Euclid Avenue, Upland, California

Euclid Avenue, Upland, California

Philip Langdon, in his book A Better Place to Live, excoriates contemporary suburbs for their boring and placeless design and their obstacles to mobility given their street patterns. Yet he devotes 8 pages of the book to describing and praising Euclid Avenue. (This is worth reading; his account is accurate and comprehensive.) He praises the frequent cross streets, 28 in 7 miles, as providing pedestrian access and not causing problems with the heavy traffic on Euclid Avenue.

Here’s my problem: Langdon gives the count of the number of cross streets, but he does not make the obvious point that these come each quarter mile. The blocks, in the north-south direction on Euclid, are a quarter-mile long. This separation of the cross streets is not unreasonable for a heavily traveled arterial. But these are awfully long blocks from the perspective of Langdon’s desire for a grid of connected streets and maximum pedestrian opportunities. A compromise reasonably required by the presence of the busy boulevard.

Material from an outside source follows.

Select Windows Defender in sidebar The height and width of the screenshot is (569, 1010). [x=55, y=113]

And Langdon fails to address the rest of the story. Upland is not this jewel in the midst of the automobile-oriented faceless suburbia that he rails against. Not only are the blocks a rather long quarter mile in the north-south direction, many extend a full half mile in an east-west direction. Some of these huge blocks are cut through by more-or-less straight streets creating smaller blocks. But many of these large blocks are pierced only by cul du sacs and meandering streets that are the antithesis of the grid that Landon espouses.

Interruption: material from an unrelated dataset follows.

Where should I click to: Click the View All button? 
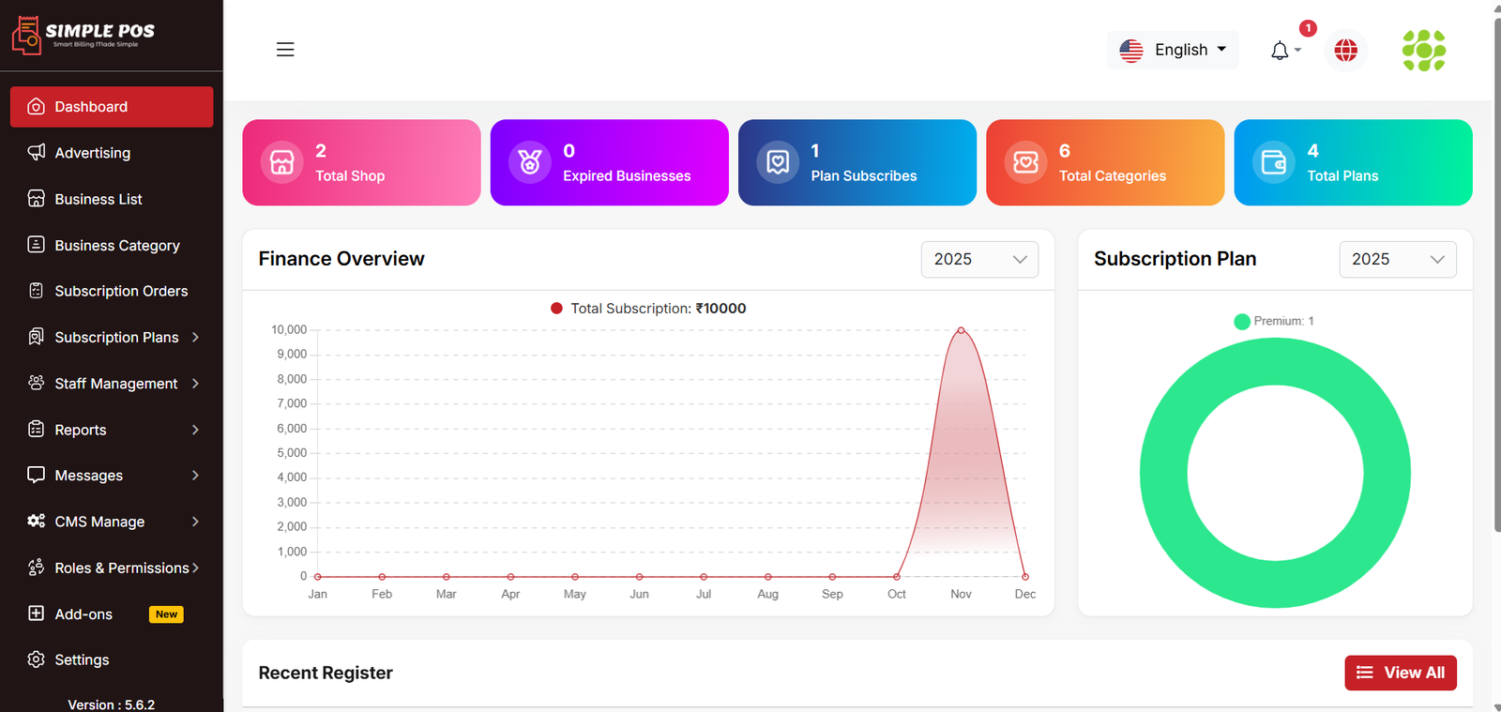click(1400, 673)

Things are seldom black-and-white, good or bad. Before moving to Upland, I lived in Zionsville, Indiana, a suburb of Indianapolis. At its core was the original town settled in the mid-nineteen century with a street grid with small blocks, old houses on small lots, and a small, quaint downtown on a brick street. This part of Zionsville was affectionately referred to as the “village” and was the major element of the town’s attraction. And the village was surrounded by newer suburban development of exactly the sort Langdon decries.

Next door to Upland is the city of Claremont, home, of course, to the Claremont Colleges. It too has an older, somewhat denser core and an extensive, lively downtown area (attributable at least in part to the presence of the colleges). Claremont likewise refers to this portion of the city as the “village.” And most of the remainder of the city consists of typical suburban development.